DIRECTIONS FOR THIS TASK :: Only the lines from the first line of the records through the line containing "Open the magic" belong in the answer. Copy them exactly.

── ENTRIES PROVIDED

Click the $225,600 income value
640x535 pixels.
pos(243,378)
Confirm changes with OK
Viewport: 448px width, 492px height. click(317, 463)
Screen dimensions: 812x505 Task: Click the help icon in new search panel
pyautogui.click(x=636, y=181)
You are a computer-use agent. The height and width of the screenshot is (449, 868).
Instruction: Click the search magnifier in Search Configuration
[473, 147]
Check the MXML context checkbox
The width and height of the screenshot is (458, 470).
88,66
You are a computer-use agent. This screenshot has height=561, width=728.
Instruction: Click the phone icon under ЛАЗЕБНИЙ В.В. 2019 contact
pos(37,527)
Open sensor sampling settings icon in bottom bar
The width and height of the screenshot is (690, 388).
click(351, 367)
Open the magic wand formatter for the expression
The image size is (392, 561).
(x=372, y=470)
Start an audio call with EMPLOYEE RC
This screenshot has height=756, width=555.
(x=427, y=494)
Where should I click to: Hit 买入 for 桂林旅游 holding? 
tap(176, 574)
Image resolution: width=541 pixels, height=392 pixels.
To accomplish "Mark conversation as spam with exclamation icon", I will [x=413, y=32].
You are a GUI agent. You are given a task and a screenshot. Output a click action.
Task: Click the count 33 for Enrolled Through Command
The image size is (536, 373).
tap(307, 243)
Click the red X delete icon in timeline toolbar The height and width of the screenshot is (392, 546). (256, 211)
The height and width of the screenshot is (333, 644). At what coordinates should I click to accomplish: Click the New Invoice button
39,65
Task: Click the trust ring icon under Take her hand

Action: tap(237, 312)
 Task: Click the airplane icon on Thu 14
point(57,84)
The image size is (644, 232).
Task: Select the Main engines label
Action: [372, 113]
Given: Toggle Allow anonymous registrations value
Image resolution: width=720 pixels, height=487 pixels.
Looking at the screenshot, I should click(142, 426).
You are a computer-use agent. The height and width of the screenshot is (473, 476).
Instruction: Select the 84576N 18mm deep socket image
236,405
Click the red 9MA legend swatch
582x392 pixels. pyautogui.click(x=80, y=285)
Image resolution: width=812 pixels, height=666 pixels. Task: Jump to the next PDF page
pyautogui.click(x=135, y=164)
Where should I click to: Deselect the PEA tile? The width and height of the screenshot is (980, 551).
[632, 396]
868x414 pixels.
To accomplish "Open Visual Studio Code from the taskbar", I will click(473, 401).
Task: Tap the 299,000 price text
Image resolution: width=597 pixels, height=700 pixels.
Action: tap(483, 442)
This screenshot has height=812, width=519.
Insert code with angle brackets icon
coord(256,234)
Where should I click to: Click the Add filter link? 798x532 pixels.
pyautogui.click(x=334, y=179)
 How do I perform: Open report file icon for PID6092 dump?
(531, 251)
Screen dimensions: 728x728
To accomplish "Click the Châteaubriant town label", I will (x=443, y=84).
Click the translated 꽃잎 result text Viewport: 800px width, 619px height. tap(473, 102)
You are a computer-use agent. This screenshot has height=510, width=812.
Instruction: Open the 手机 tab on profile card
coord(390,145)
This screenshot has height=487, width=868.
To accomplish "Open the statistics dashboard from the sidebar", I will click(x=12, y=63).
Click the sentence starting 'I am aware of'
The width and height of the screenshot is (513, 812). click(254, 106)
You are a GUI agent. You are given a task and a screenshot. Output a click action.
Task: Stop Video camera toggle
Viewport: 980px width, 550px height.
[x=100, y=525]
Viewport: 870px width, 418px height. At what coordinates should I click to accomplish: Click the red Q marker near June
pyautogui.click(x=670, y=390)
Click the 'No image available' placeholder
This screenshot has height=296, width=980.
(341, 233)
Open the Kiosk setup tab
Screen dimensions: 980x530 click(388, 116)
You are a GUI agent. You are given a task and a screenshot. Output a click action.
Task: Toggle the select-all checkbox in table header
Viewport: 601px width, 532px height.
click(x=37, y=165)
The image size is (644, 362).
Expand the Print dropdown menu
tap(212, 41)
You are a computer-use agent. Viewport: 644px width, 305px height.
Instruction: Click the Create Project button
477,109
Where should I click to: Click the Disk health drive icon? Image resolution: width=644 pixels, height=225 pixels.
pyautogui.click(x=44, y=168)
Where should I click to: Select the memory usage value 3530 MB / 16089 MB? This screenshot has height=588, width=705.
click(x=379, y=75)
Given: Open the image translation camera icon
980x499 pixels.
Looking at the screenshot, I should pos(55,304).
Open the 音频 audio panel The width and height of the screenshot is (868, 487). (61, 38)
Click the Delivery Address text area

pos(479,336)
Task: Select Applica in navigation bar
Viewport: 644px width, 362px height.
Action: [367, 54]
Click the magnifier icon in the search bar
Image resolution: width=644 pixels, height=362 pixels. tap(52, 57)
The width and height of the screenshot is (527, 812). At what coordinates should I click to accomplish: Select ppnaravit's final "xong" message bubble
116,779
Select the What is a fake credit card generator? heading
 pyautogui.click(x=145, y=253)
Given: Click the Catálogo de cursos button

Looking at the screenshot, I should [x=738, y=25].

────

SOLUTION TO THIS EXERCISE ::
Click the $225,600 income value
640x535 pixels.
pos(243,378)
Confirm changes with OK
Viewport: 448px width, 492px height. click(317, 463)
Screen dimensions: 812x505 Task: Click the help icon in new search panel
pyautogui.click(x=636, y=181)
You are a computer-use agent. The height and width of the screenshot is (449, 868).
Instruction: Click the search magnifier in Search Configuration
[473, 147]
Check the MXML context checkbox
The width and height of the screenshot is (458, 470).
88,66
You are a computer-use agent. This screenshot has height=561, width=728.
Instruction: Click the phone icon under ЛАЗЕБНИЙ В.В. 2019 contact
pos(37,527)
Open sensor sampling settings icon in bottom bar
The width and height of the screenshot is (690, 388).
click(351, 367)
Open the magic wand formatter for the expression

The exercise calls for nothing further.